Orthodox historian, John Meyendorff, writes that Honorius did in fact teach the doctrine of monotheletism in a positive sense and helped confirm Sergius in the heresy. Meyendorff gives this summary:

This step into Monotheletism, which he was first to make, is the famous ‘fall of Honorius,’ for which the Sixth ecumenical council condemned him (681)—a condemnation which, until the early Middle Ages, would be repeated by all popes at their installation, since on such occasions they had to confess the faith of the ecumenical councils. It is understandable, therefore, that all the critics of the doctrine of papal infallibility in later centuries—Protestants, Orthodox and ‘anti–infallibilists’ at Vatican I in 1870—would refer to this case. Some Roman Catholic apologists try to show that the expressions used by Honorius could be understood in an orthodox way, and that there is no evidence that he deliberately wished to proclaim anything else than the traditional faith of the Church. They also point out—quite anachronistically—that the letter to Sergius was not a formal statement, issued by the pope ex cathedra, using his ‘charisma of infallibility,’ as if such a concept existed in the seventh century. Without denying the pope’s good intentions—which can be claimed in favor of any heresiarch of history—it is quite obvious that his confession of one will, at a crucial moment and as Sergius himself was somewhat backing out before the objections of Sophronius, not only condoned the mistakes of others, but actually coined a heretical formula—the beginning of a tragedy, from which the Church (including the orthodox successors of Honorius on the papal throne) would suffer greatly.
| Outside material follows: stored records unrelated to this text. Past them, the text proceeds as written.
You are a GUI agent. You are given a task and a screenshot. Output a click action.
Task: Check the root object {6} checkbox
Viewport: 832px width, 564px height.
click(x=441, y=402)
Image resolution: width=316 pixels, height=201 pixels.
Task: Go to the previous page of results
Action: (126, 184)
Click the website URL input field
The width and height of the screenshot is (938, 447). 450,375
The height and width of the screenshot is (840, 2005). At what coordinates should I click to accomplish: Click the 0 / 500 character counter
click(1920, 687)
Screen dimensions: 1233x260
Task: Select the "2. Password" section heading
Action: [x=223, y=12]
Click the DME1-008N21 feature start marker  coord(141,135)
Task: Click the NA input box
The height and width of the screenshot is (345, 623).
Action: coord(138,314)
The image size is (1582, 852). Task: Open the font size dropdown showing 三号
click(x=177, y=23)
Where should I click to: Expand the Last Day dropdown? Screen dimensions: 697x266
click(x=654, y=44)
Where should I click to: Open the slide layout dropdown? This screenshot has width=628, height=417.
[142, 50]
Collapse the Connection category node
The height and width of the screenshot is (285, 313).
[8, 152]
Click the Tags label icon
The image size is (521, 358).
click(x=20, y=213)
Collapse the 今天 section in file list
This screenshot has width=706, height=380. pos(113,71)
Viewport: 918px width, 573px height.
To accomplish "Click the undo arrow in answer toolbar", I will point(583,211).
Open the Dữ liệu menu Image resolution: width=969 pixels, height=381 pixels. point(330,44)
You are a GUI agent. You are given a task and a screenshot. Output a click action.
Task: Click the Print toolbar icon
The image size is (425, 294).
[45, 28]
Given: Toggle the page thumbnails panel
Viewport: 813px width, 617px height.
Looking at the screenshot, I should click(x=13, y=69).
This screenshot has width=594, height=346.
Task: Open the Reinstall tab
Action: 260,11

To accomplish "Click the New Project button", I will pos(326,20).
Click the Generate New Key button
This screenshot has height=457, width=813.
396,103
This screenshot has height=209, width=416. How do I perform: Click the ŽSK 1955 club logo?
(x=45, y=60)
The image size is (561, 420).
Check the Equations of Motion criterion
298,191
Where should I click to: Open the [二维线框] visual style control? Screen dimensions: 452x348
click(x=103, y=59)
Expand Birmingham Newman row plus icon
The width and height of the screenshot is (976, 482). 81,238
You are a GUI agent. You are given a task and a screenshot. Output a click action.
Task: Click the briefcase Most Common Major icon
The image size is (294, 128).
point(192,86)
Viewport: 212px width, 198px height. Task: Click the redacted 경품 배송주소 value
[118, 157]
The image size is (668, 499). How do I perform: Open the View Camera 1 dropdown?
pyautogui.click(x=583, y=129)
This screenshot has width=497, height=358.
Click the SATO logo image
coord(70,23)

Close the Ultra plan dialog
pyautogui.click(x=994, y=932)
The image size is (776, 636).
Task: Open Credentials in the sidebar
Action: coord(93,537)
The condemnation by Pope Leo II is significant. By affirming the condemnation of Honorius as a heretic, he confirmed that Honorius had actively undermined the orthodox faith. W.J. Sparrow Simpson writes of Leo’s viewpoint:

Leo accepted the decisions of Constantinople. He has carefully examined the Acts of the Council and found them in harmony with the declarations of faith of his predecessor, Agatho, and of the Synod of the Lateran. He anathematized all the heretics, including his predecessor, Honorius, ‘who so far from aiding the Apostolic See with the doctrine of the Apostolic Tradition, attempted to subvert the faith by a profane betrayal.’

It is significant that the letter of Honorius to Sergius was used in the East by the proponents of the Monothelite heresy to justifiy their position. As Sparrow Simpson notes: ‘This letter of Honorius was utilised in the East to justify the Monothelite heresy—the existence of one will in Christ.’

Clearly, neither the popes nor the Church at large during the patristic age believed the doctrine of papal infallibility. No redefining of terms can erase the facts of history or the implications of those facts for the dogma of papal infallibility.

Historical reality does not support what I had been taught as a communicant Catholic. The facts reveal that popes have erred, have contradicted themselves and each other as well. They have embraced heresy, and have been condemned for heresy by 'infallible' ecumenical councils, as well as by the popes themselves, thereby demonstrating that the church in its practice, and even the bishops of Rome, did not believe that popes were infallible.